▸ PROBLEM REQUIREMENTS
Repeat the stretch of data from the line containing "Press (339, 65)" through the line containing "Core functions (82, 65)", both included, and nothing else.
## Begin AVAILABLE RECORDS
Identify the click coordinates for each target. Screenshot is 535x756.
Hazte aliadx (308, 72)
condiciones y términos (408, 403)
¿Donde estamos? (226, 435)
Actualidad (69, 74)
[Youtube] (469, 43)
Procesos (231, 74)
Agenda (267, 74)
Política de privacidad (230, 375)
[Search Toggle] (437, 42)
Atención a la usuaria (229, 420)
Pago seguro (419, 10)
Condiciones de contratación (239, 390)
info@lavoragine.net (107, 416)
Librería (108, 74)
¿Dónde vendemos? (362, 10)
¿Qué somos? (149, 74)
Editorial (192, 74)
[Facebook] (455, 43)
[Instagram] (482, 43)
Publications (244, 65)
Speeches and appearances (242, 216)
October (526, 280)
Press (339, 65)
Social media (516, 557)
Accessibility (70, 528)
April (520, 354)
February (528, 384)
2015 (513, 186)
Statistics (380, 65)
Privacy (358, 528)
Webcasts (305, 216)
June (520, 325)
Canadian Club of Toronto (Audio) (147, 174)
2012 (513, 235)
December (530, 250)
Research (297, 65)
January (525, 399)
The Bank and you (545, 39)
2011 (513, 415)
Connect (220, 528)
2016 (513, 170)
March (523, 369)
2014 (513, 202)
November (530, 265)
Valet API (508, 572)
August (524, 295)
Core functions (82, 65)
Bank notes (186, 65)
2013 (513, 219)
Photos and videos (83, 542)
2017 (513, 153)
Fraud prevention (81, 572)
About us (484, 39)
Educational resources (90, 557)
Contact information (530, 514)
## End AVAILABLE RECORDS
▸ EXERCISE SOLUTION
Press (339, 65)
Social media (516, 557)
Accessibility (70, 528)
April (520, 354)
February (528, 384)
2015 (513, 186)
Statistics (380, 65)
Privacy (358, 528)
Webcasts (305, 216)
June (520, 325)
Canadian Club of Toronto (Audio) (147, 174)
2012 (513, 235)
December (530, 250)
Research (297, 65)
January (525, 399)
The Bank and you (545, 39)
2011 (513, 415)
Connect (220, 528)
2016 (513, 170)
March (523, 369)
2014 (513, 202)
November (530, 265)
Valet API (508, 572)
August (524, 295)
Core functions (82, 65)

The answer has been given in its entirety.